1

30 4 0
                                    

Mas, kamu tahu nggak, semua harga kebutuhan kita naik semua. Beras, minyak, gas, token, bahkan tahu dan tempe juga ikan asin ikutan naik. Kamu usaha dong kerja lebih keras lagi! Kalo misal hanya jualan buah keliling saja nggak akan cukup. Lihat, mangga yang kamu bawa ke sana ke mari itu bahkan mau busuk!" Omelan Gina membuat Danu hanya bisa mengelus dada setiap pulang bekerja.

Suara Gina menggelegar memenuhi rumah petak yang sengaja mereka sewa itu. Pertengkaran mereka sudah menjadi langganan. Tetangga hanya bisa diam karena tidak bisa memberikan solusi apa pun. Gina hanya ingin semua kebutuhan terpenuhi.

"Ya, kamu sabar dulu. Aku juga udah usaha maksimal." Danu berusaha tenang menanggapi omelan sang istri.

Danu kini berusaha mengambil alih Putri semata wayangnya dari gendongan Gina. Anak mereka berusia satu setengah tahun dan sedang aktif-aktifnya. Gina dulu bekerja di pabrik, tetapi akhirnya memutuskan berhenti bekerja untuk mengasuh anak mereka. Orang tua Gina merasa keberatan jika Putr--anak Gina dititipkan.

"Sabar? Kalo anakmu nangis karena lapar apa masih bisa sabar kamu, Mas? Tolong pakai otak kamu sedikit!" Ucapan kasar Gina sudah tidak terbendung lagi saat ini.

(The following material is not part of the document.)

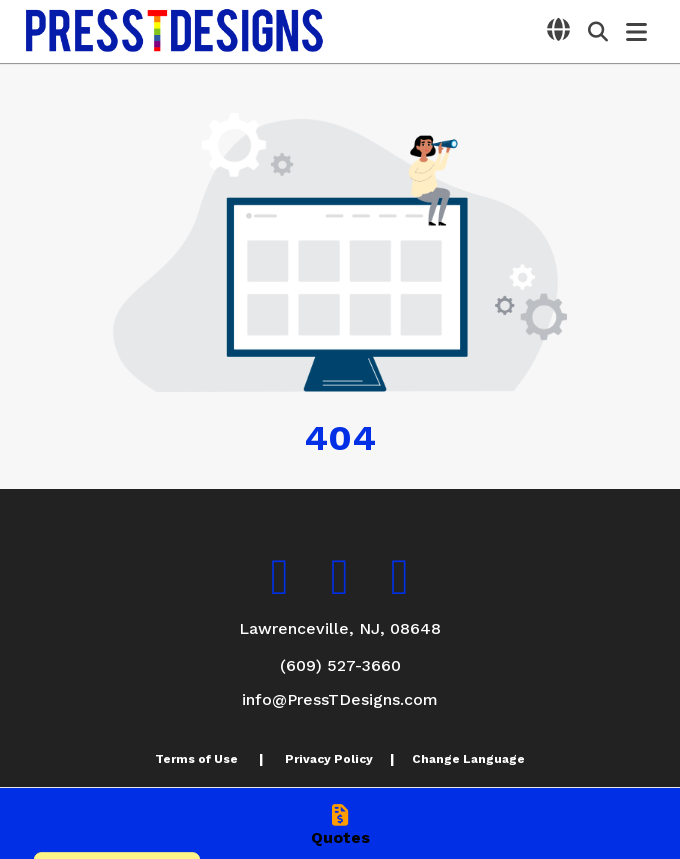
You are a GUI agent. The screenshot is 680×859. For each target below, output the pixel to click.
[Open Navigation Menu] (636, 32)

Keuangan mereka saat ini bukan hanya menipis, tetapi sudah sangat minus. Orang tua Danu tidak mau membantu dengan alasan masih ada adik bungsu Danu yang masih sekolah. Suami Gina juga bukan dari kalangan keluarga kaya. Danu berasal dari keluarga ekonomi sulit, sama halnya seperti Gina.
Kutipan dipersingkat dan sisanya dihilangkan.